Isolation of IQGAP-containing complexes. (A) Silver staining of immunoprecipitated products with anti-Myc in vegetative KAx-3, Myc-IQGAP1/iqgA⁻, and Myc-IQGAP2/iqgB⁻ cells. Right panel depicts a Myc Western blot of the same samples. (B) Silver staining of pulsed KAx-3, Myc-IQGAP1/iqgA-, and IQGAP2/iqgB⁻ cells unstimulated (U) and stimulated (S) cells.

Figure 5.

Images of chemotaxing cells obtained using DIAS computer software. The overlapping images were taken at 1-min intervals.

Figure 6.

Kinetics of F-actin polymerization and MyoII assembly in IQGAP and ctx mutant strains.

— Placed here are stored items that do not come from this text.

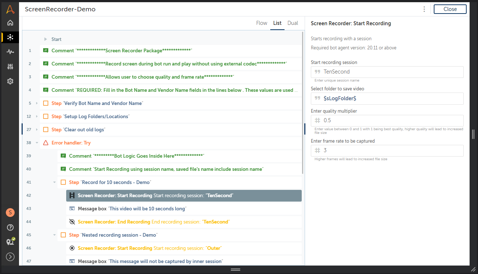Click the Close button
Image resolution: width=478 pixels, height=274 pixels.
[x=450, y=9]
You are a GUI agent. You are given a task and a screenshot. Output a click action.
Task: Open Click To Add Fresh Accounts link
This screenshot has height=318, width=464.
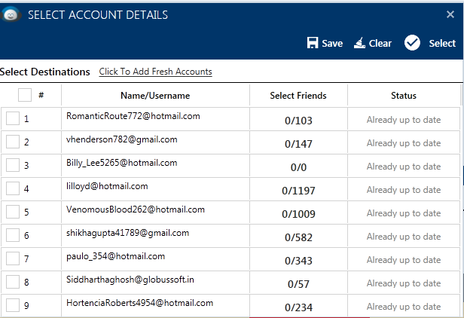coord(155,72)
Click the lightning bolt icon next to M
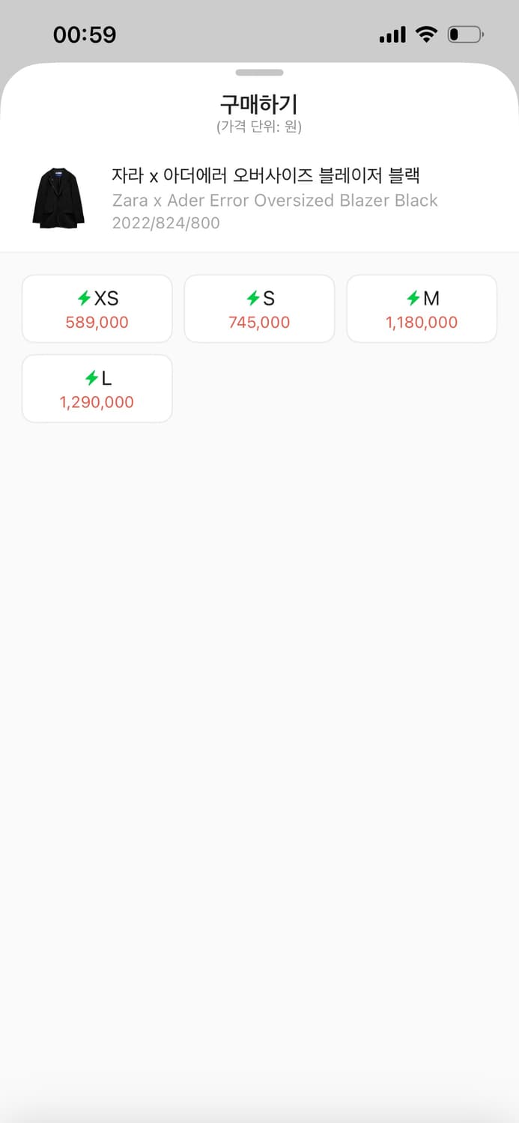 (x=413, y=299)
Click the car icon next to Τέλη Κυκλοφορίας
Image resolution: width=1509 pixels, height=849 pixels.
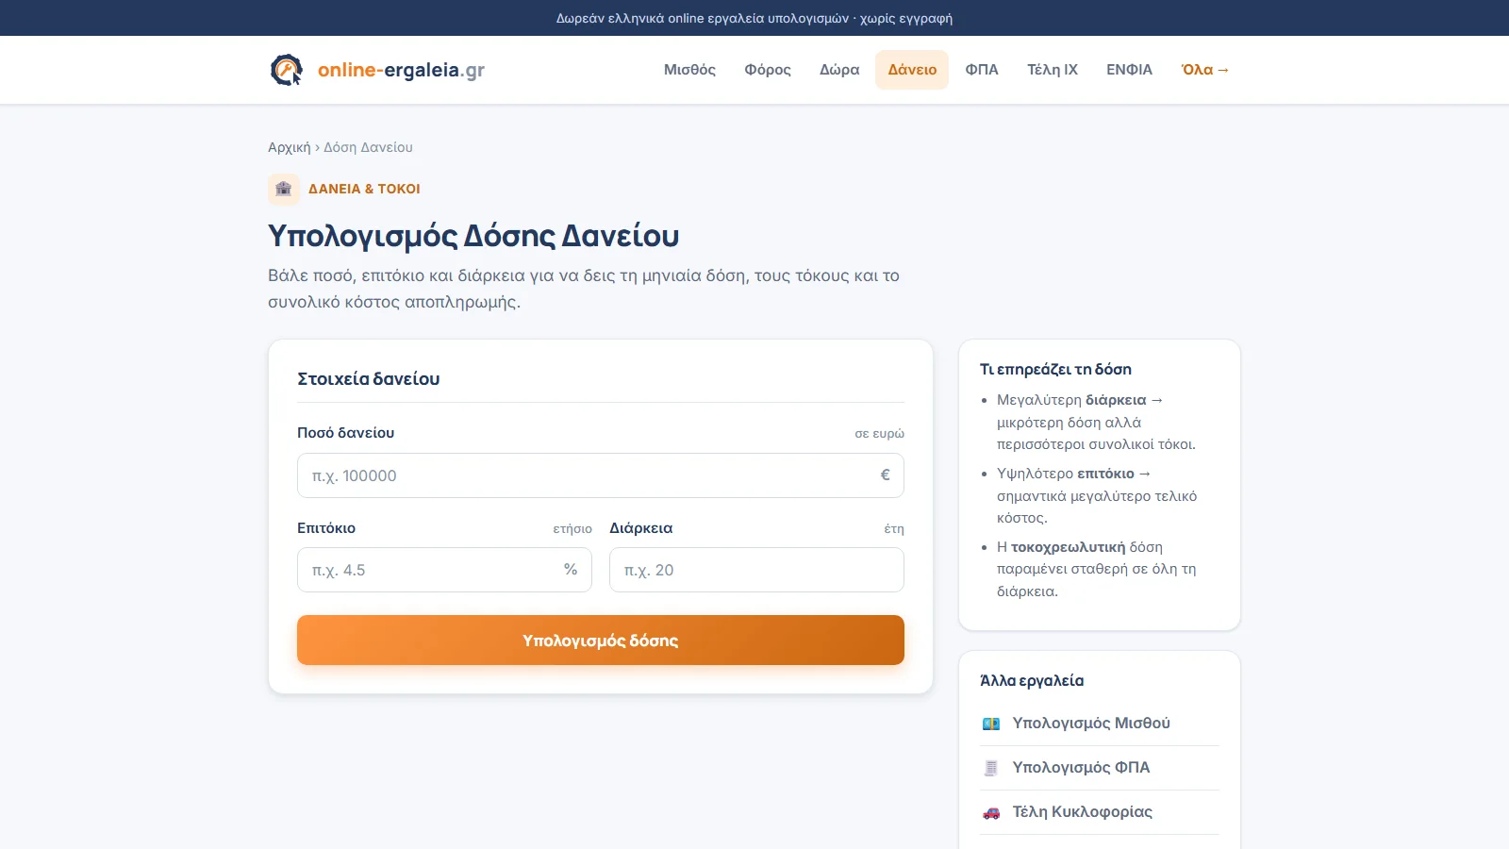[991, 812]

Kinetics of F-actin polymerization (A) and MyoII assembly (B) in the Triton-insoluble, cytoskeleton fraction. (C) Phalloidin staining of pulsed cells.

Figure 7.

Regulation of Ras and PI3K activities in IQGAP and ctx mutant strains. (A) Ras activation in response to cAMP stimulation in KAx-3, iqgA⁻, iqgB⁻, iqgA⁻/B⁻, and ctxA^−/B− cells. (B) Comparative quantitation of values in A. Maximum value of wild-type cells is taken as 1.0. (C) Akt/PKB activation in response to cAMP stimulation. We used H2B as a substrate. LA, cells treated with 5 μM LatB added 20 min before cAMP stimulation. Top lanes show the kinase activation, and bottom lanes show a Western blot of Akt/PKB protein. (D) Comparative quantitation of values in C. Maximum value of wild-type cells is taken as 1.0. (E) We obtained the translocation kinetics of PhdA-GFP from time-lapse recordings. We quantified the fluorescence intensity of membrane-localization GFP fusion protein as E(t) using the linescan module of MetaMorph software. E/Eo(t) is plotted as a measure of the amount of membrane-associated protein relative to the starting condition.

Figure 8.

Kinetics of PI3K translocation to the cell cortex. (A) We obtained the translocation kinetics of PhdA-GFP from time-lapse recordings. We quantified the fluorescence intensity of membrane-localization GFP fusion protein as E(t) using the linescan module of MetaMorph software. E/Eo(t) is plotted as a measure of the amount of membrane-associated protein relative to the starting condition. (B and C) Chemoattractant-stimulated translocation of PI3K-GFP to the plasma membrane in wild-type (B) and iqgA⁻/B⁻ (C) cells. The middle panel shows the image from a time-lapse recording. The bottom panel shows the biochemical assay of PI3K-GFP. Cells were pushed through a Millipore membrane, and the membrane fractions were blotted with GFP antibody. (D) The basal level of PI3K-GFP in wild-type and iqgA⁻/B⁻ cells. The vegetative and pulsed cells were pushed through a Millipore membrane, and the membrane fractions were blotted with GFP and quantified.